■ TASK DIRECTIONS
In the Gemini model comparison below, which Gemini 2.5 model is described as the non-thinking one?

Table of Contents
Thinking model is smarter but slow. For speed, that’s where non-thinking model shines. Google announces that in Gemini 2.5, both Flash and Pro will be thinking model while only Flash-Lite would be a non-thinking model. Let’s see which one is the better choice in terms of performance benchmarks and pricing.
1. Performance Benchmarks (Non-Thinking Model)
Capability | Benchmark | Gemini 2.5 Flash-Lite (Non-Thinking) | Gemini 2.0 Flash | Winner |
---|---|---|---|---|
General Reasoning | MMLU-Pro | 71.6% | 77.6% | 2.0 Flash |
Scientific QA | GPQA Diamond | 64.6% | 60.1% | 2.5 Lite |
Math | AIME 2025 | 49.8% | 63.5%(HiddenMath) | 2.0 Flash |
Code (Python) | LiveCodeBench | 33.7% | 34.5% | 2.0 Flash |
Code Editing | Aider Polyglot | 26.7% | ~25% (est.) | 2.5 Lite |
SWE-bench (Agentic Coding) | SWE Verified | 42.6% | ~34.5% (est.) | 2.5 Lite |
Factual QA (Simple) | SimpleQA | 10.7% | 29.9% | 2.0 Flash |
Factual QA (Grounded) | FACTS Grounding | 84.1% | 84.6% | 2.0 Flash |
Multilingual QA | Global MMLU (Lite) | 81.1% | 83.4% | 2.0 Flash |
Image Reasoning | MMMU | 72.9% | 71.7% | 2.5 Lite |
Long-Context Memory | MRCR (1M) | 4.1% | 70.5% | 2.0 Flash |
Sources: Gemini 2.0 Benchmark, Gemini 2.5 Benchmark
- Gemini 2.0 Flash wins 7 out of 11 benchmarks, excelling in general reasoning, math, Python coding, factual QA (simple and grounded), multilingual understanding, and long-context memory.

■ RECORDS PROVIDED
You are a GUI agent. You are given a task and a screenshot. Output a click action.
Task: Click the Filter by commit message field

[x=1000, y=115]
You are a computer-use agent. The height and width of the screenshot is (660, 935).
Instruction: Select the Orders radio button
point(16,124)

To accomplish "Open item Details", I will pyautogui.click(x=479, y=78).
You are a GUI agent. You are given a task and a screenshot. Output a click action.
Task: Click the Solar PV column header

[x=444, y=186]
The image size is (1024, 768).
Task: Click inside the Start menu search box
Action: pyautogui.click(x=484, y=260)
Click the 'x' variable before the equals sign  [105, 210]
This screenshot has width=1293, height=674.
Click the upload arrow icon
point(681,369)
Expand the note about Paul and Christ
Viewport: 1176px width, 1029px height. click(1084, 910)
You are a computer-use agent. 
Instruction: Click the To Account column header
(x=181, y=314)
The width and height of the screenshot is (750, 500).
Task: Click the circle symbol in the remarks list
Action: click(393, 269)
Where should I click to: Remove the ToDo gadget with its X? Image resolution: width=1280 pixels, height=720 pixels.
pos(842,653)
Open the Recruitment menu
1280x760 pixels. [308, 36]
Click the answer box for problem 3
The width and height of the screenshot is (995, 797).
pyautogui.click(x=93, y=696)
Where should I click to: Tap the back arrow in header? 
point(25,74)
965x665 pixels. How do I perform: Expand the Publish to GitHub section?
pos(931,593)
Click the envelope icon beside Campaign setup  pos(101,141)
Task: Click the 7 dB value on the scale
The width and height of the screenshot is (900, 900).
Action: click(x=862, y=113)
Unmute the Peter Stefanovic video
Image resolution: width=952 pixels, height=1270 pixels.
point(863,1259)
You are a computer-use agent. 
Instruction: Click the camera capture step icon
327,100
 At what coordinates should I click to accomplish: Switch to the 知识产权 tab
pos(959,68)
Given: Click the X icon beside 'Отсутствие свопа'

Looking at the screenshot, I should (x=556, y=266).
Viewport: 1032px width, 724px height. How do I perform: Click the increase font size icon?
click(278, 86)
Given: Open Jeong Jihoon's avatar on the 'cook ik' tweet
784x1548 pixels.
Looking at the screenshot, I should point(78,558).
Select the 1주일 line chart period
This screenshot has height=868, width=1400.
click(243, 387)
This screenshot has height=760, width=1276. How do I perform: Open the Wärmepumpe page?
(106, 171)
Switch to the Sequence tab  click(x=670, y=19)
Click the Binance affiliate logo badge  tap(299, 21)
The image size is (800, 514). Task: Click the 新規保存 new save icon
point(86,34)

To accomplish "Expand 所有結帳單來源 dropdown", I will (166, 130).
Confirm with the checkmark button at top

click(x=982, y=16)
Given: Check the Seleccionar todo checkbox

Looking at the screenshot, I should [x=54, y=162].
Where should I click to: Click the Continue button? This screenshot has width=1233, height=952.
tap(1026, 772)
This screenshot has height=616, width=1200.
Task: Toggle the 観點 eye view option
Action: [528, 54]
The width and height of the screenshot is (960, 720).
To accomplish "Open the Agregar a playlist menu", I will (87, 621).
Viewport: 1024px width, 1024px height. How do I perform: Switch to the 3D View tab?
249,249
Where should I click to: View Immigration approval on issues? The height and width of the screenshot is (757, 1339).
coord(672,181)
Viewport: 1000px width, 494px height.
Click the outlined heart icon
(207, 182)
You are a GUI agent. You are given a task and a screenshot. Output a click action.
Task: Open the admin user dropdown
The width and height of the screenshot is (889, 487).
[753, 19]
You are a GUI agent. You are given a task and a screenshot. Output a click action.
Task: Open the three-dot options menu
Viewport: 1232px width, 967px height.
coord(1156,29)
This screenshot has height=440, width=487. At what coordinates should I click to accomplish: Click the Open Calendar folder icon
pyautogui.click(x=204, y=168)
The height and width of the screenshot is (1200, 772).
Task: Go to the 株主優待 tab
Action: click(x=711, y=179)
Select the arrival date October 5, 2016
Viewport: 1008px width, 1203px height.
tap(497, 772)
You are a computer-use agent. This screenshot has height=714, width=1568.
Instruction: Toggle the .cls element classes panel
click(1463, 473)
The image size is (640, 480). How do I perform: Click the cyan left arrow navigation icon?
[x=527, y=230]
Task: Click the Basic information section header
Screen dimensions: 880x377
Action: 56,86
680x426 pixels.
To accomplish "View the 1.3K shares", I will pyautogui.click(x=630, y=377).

■ EXERCISE ANSWER
Gemini 2.5 Flash-Lite